TheNaze73 · 16/08/2017 07:56

I am so confused Confused

A man gets off sexually on telling lies. And midweek as well??

CosmicPineapple · 16/08/2017 08:04

It was a typo Naze.

He meant to say he was frisky and feeling good after feeling low at the weekend not lie.

qwertyuiop.

^^^ W & E and I & O are next to each other on a keyboard.

Peanutbuttercheese · 16/08/2017 08:10

I don't put up with lies.

But what I think is being actually said is that he likes to provoke himself and situations. He does these things because he doesnt like to get bored. It excites him and it just happens to come out sexually. It's basically risky behaviour because he is being awful but he likes it. It gives him an adrenaline rush, quite compulsive.

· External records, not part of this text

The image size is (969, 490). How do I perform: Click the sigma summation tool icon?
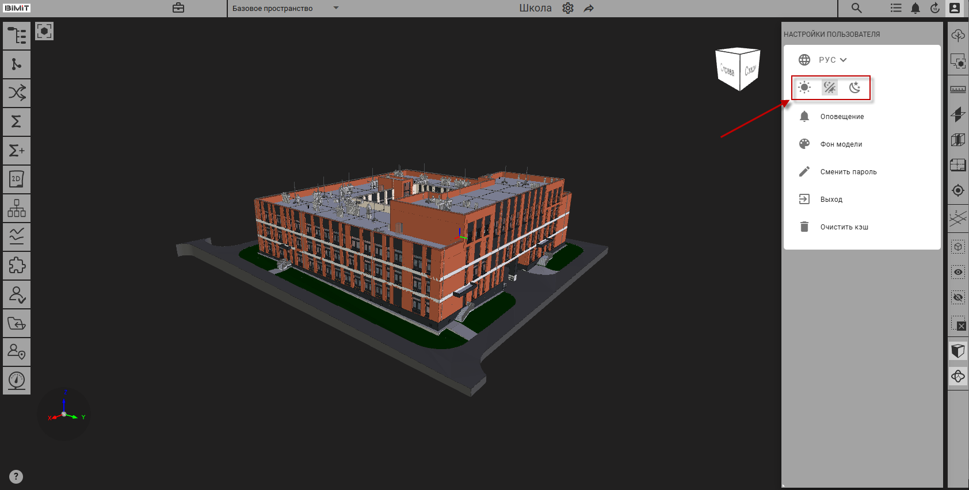pyautogui.click(x=17, y=122)
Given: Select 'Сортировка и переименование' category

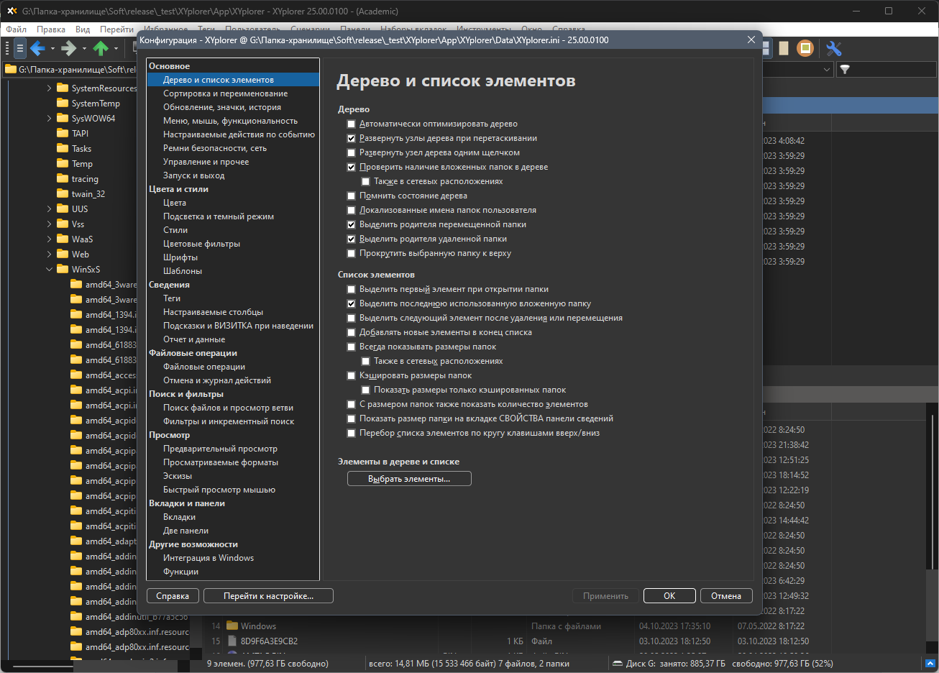Looking at the screenshot, I should (x=225, y=93).
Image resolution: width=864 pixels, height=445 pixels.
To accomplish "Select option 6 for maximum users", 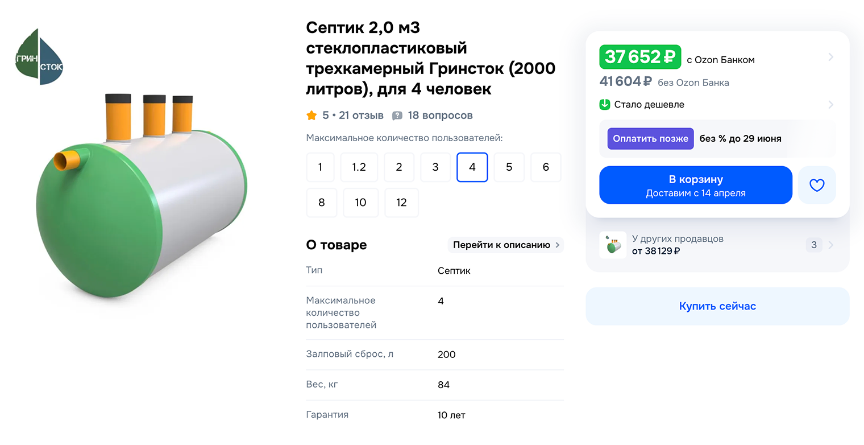I will tap(546, 167).
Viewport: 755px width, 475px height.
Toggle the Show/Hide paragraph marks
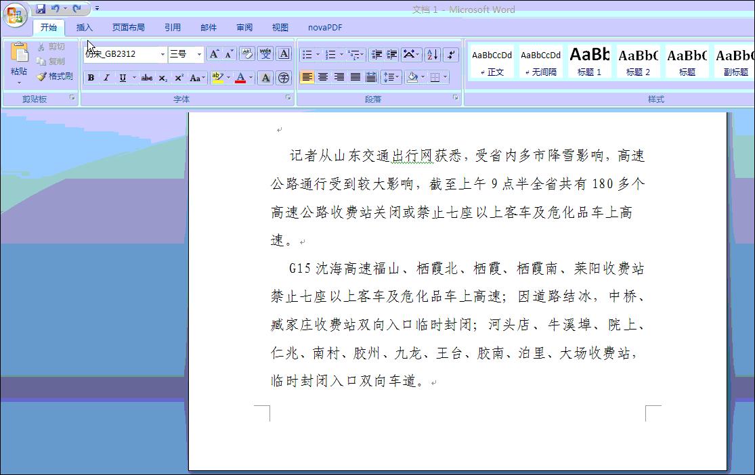tap(450, 54)
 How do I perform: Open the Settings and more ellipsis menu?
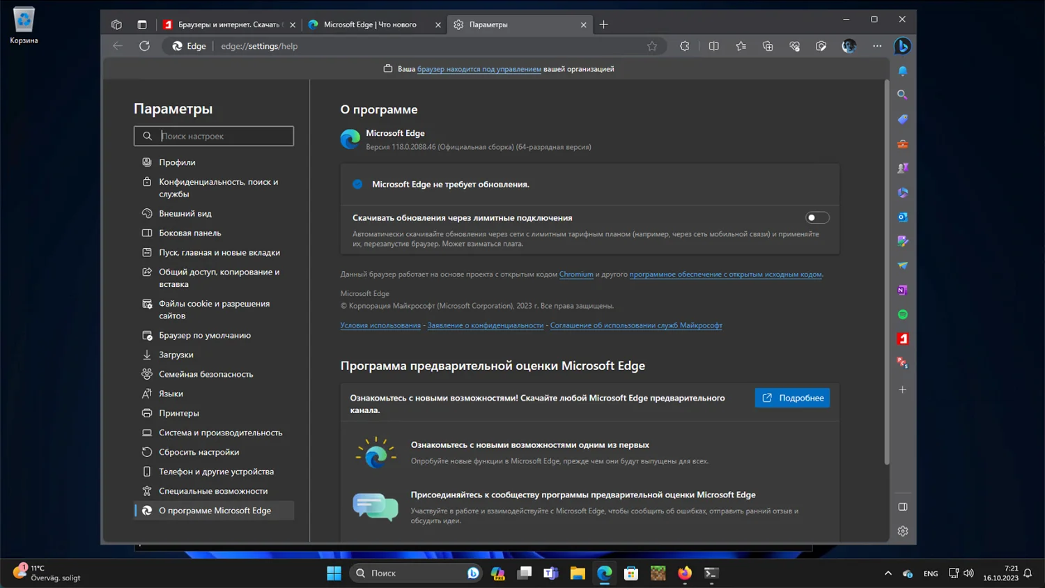pyautogui.click(x=876, y=46)

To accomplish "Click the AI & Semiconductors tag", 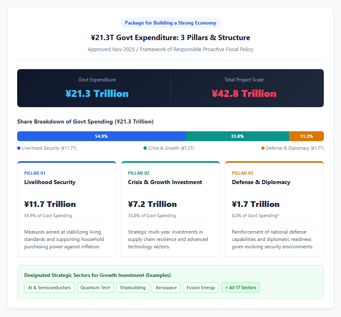I will click(x=49, y=288).
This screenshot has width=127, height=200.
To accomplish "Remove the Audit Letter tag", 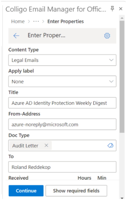I will [46, 145].
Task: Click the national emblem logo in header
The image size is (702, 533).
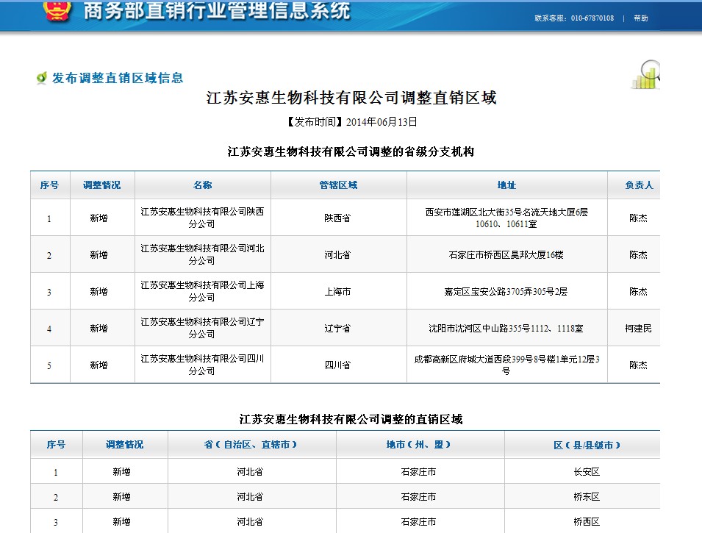Action: pyautogui.click(x=57, y=10)
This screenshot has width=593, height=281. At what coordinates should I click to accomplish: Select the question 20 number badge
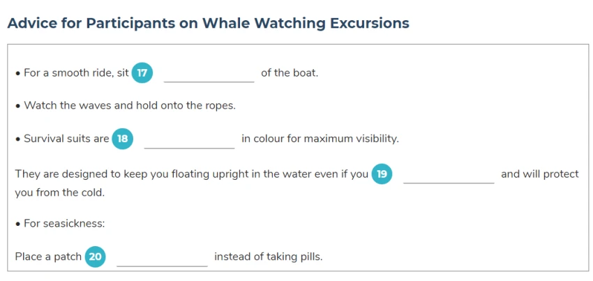pos(96,257)
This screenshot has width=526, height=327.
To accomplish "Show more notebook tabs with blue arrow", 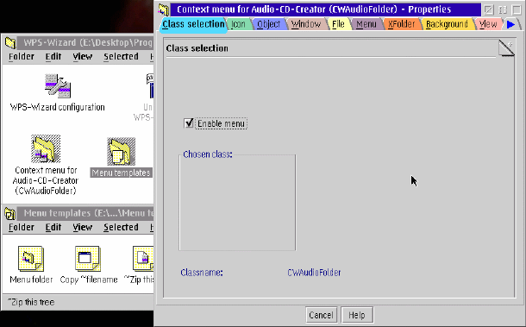I will (510, 24).
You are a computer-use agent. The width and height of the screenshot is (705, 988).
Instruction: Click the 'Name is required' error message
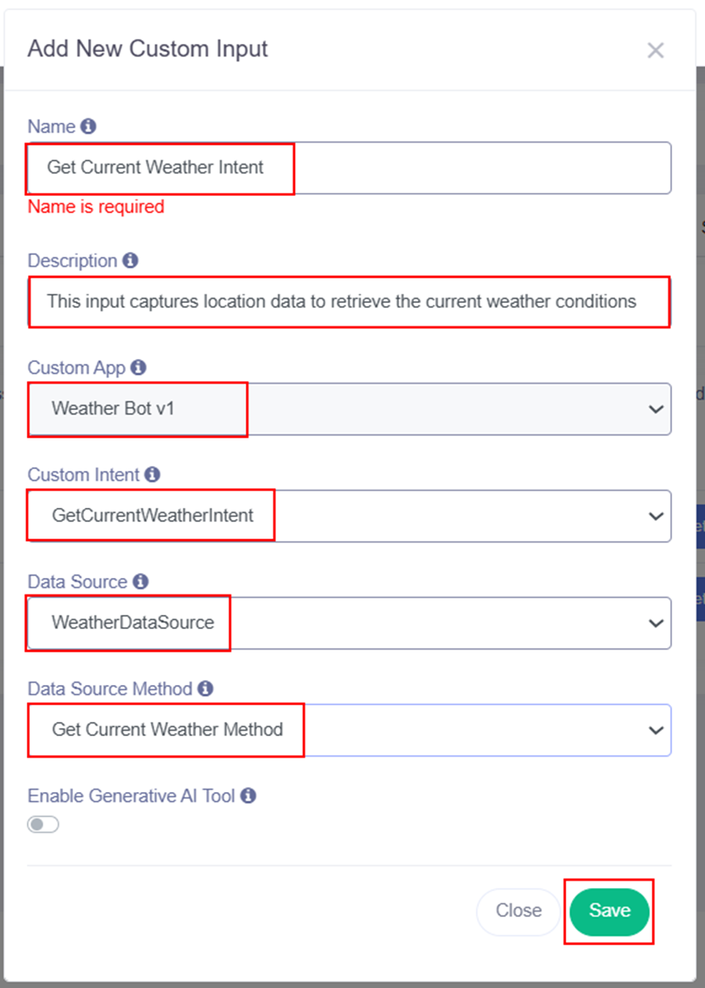[x=96, y=207]
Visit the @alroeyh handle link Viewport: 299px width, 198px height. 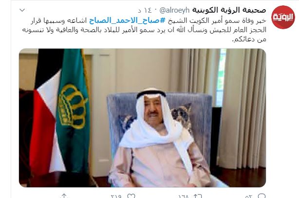[x=174, y=10]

Did he by any chance have a very chaotic childhood.

I'm not saying it's ok to lie at all but it is odd behaviour, any other odd behaviours.

CosmicPineapple · 16/08/2017 08:30

That is some arm chair diagnosis from a typo Confused

redrobinblue · 16/08/2017 08:36

Do you and your husband not talk?! Ask him what he meant by the text. Ask him why he lied.

Am all for a proper relationship problems on MN, but when you ask a group of strangers their opinion before you even ask your D a simple question, what results do you think you'll get?!

Side note; thanks for reintroducing frisky to my daily vocabulary.

ArgyMargy · 16/08/2017 08:42

None. If you can't lie without being found out, you are too stupid to be with me.

FritzDonovan · 16/08/2017 11:35

Do you and your husband not talk?! Ask him what he meant by the text. Ask him why he lied.
Yes, if you read the thread you would see that I asked him why he didn't listen to me originally. He kicked off. I asked him what he meant by 'lie' in the text. He said (a number of hours later) it was a typo, so he didn't lie (in that reference) at the weekend. Of course I talk to him. To be fair, I wasn't asking ppl what they thought he meant, I was asking about acceptable lies in their relationship. And I had asked him before I posted, just hadn't received an answer.
And the reason I jumped to the conclusion that his text meant exactly what it said was because he has been caught out in a lie on a number of other occasions, and has also admitted to me that he has lied for an easier life. Not because I lash out at him, but because it has involved things he shouldn't have been doing.
As to apologising, he has a history of thinking he knows better than others (and it's not just me who thinks that), I had asked why he didn't buy the correct stuff as I had experience of it. He started shouting at me. I hadn't raised my voice. Kid was crying. I think that deserves an apology to dc if nothing else, as she was very upset and I was left to explain on his behalf.